-- start Data in this exercise --

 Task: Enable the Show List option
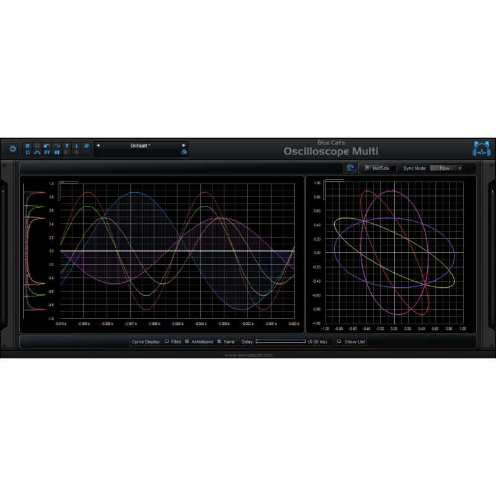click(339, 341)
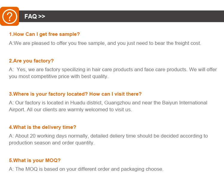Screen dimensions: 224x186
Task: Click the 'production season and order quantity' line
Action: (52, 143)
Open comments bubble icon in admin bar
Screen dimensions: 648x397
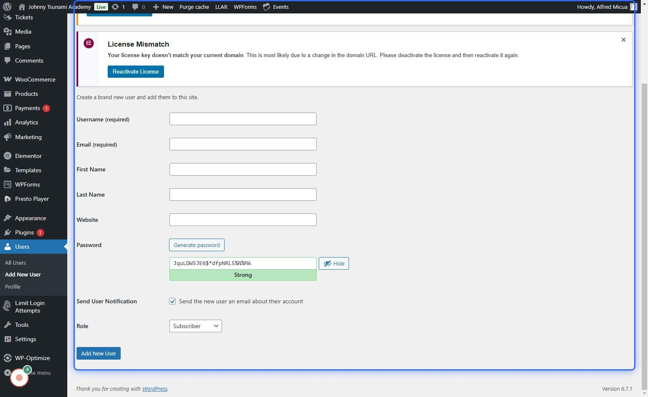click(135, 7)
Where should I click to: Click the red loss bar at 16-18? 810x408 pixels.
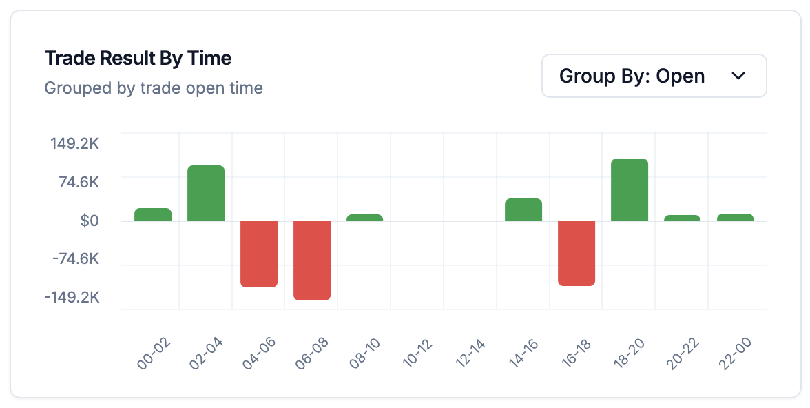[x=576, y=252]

-- end Data in this exercise --
-- start Data in this exercise --

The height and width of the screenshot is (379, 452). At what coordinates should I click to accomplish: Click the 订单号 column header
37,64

-- end Data in this exercise --

### Given exercise
Rewrite the lines from the one containing "Open comments bubble icon in admin bar" through the one containing "[x=576, y=252]", putting "top toolbar" in place of "admin bar" and keeping everything else the same. Leave the pictures out of your answer.

### The solution
Open comments bubble icon in top toolbar
Screen dimensions: 648x397
click(135, 7)
Where should I click to: Click the red loss bar at 16-18? 810x408 pixels.
[x=576, y=252]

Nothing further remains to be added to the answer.